Hi,
As far as I am aware I should be able to profile an openacc application using nvprof, but whenever I attempt to profile an application nvprof reports that no kernels were profiled.
I.e.
Using the vecaddmod example from the openacc getting started guide (corrected so that it compiles)
! Fortran OpenACC example from the PGI OpenACC Getting Started Guide
! Chapter 2.10.1 - Vector Addition on the GPU
! http://www.pgroup.com/doc/openacc_gs.pdf
module vecaddmod
implicit none
contains
subroutine vecaddgpu( r, a, b, n )
real, dimension(:) :: r, a, b
integer :: n
integer :: i
!$acc kernels loop copyin(a(1:n),b(1:n)) copyout(r(1:n))
do i = 1, n
r(i) = a(i) + b(i)
enddo
end subroutine
end module
program main
use vecaddmod
implicit none
integer :: n, i, errs, argcount
real, dimension(:), allocatable :: a, b, r, e
character*10 :: arg1
argcount = command_argument_count()
n = 1000000 ! default value
! @note - Corrected operator = to ==
if( argcount == 1 )then
call get_command_argument( 1, arg1 )
read( arg1, '(i)' ) n
if( n <= 0 ) n = 100000
endif
allocate( a(n), b(n), r(n), e(n) )
do i = 1, n
a(i) = i
b(i) = 1000*i
enddo
! compute on the GPU
call vecaddgpu( r, a, b, n )
! compute on the host to compare
do i = 1, n
e(i) = a(i) + b(i)
enddo
! compare results
errs = 0
do i = 1, n
if( r(i) /= e(i) )then
errs = errs + 1
endif
enddo
print *, errs, ' errors found'
if( errs ) call exit(errs)
end program
saved as f1.f90 and compiled using
pgfortran -acc -fast -Minfo=accel -g f1.f90
attempting to capture data results in the following output.
nvprof f1.exe
0 errors found
==3648== NVPROF is profiling process 3648, command: f1.exe
==3648== Profiling application: f1.exe
==3648== Profiling result:
No kernels were profiled.
==3648== API calls:
No API activities were profiled.
==3648== Warning: Some profiling data are not recorded. Make sure cudaProfilerStop() or cuProfilerStop() is called before application exit to flush profile data.
Running the file with
PGI_ACC_TIME=1
PGI_ACC_NOTIFY=1
gives the following output
0 errors found
PGI: "acc_shutdown" not detected, performance results might be incomplete.

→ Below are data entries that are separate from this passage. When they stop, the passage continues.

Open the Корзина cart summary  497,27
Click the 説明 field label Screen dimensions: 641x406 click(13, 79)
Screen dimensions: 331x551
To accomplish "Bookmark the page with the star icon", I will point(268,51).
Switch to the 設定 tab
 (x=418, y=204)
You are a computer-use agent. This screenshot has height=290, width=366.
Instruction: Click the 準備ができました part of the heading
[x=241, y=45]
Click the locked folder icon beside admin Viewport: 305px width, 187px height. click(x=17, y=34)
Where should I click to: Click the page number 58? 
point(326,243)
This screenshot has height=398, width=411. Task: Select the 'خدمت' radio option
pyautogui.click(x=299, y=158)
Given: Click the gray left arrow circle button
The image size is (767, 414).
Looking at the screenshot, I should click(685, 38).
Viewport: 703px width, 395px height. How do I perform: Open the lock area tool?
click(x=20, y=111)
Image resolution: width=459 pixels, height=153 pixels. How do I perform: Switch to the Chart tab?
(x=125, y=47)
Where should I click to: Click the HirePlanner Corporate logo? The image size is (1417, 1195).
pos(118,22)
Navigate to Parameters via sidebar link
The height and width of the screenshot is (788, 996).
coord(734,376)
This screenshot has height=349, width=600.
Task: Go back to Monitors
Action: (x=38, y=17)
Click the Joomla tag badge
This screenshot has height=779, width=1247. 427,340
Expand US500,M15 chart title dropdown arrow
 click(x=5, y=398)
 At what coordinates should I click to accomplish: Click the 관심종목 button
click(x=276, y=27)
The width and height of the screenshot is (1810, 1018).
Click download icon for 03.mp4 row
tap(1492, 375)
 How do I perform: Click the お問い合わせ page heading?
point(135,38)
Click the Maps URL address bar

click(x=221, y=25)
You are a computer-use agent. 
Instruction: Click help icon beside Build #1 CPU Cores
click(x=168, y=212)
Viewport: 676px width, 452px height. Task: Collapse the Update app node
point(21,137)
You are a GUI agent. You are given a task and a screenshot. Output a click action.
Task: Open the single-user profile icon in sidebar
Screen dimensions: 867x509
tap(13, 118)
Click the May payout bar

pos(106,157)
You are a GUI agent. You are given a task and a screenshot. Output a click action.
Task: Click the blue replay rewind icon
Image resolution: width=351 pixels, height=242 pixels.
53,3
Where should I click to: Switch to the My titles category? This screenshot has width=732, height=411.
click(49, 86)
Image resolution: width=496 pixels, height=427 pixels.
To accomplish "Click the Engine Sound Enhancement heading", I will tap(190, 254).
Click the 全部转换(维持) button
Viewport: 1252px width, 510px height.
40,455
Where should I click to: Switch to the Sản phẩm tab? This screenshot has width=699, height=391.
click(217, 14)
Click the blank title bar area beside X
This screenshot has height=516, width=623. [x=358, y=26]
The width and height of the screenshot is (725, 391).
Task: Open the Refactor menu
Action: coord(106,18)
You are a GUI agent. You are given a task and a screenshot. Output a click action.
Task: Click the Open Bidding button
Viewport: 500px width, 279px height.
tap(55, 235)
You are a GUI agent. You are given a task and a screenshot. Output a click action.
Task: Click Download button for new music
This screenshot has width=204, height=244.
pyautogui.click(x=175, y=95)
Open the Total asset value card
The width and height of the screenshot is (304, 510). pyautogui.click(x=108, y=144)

Please add the call "acc_shutdown(acc_device_nvidia)" to the end of your application to ensure that the performance results are complete.
launch CUDA kernel file=C:\Users\ptheywood\SATGPU\vecaddmod\f1.f90 function=vecaddgpu line=14 device=0 threadid=1 num_gangs=7813 num_workers=1 vector_length=128 grid=7813 block=128
Accelerator Kernel Timing data
C:\Users\ptheywood\SATGPU\vecaddmod\f1.f90
vecaddgpu NVIDIA devicenum=0
time(us): 3,708
13: compute region reached 1 time
14: kernel launched 1 time
grid: [7813] block: [128]
device time(us): total=0 max=0 min=0 avg=0
13: data region reached 1 time
13: data copyin transfers: 5
device time(us): total=2,449 max=1,213 min=5 avg=489
17: data region reached 1 time
17: data copyout transfers: 1
device time(us): total=1,259 max=1,259 min=1,259 avg=1,259
call acc_shutdown(acc_device_nvidia)
prior to the final if statement does not resolve the PGI message either.
Version numbers as follows:
pgfortran --version
pgfortran 15.10-0 64-bit target on x86-64 Windows -tp haswell
The Portland Group - PGI Compilers and Tools
Copyright (c) 2015, NVIDIA CORPORATION. All rights reserved.
nvprof --version
nvprof: NVIDIA (R) Cuda command line profiler
Copyright (c) 2012 - 2015 NVIDIA Corporation
Release version 7.5.18 (21)
Is there anything that I am missing?
Thanks,
Peter.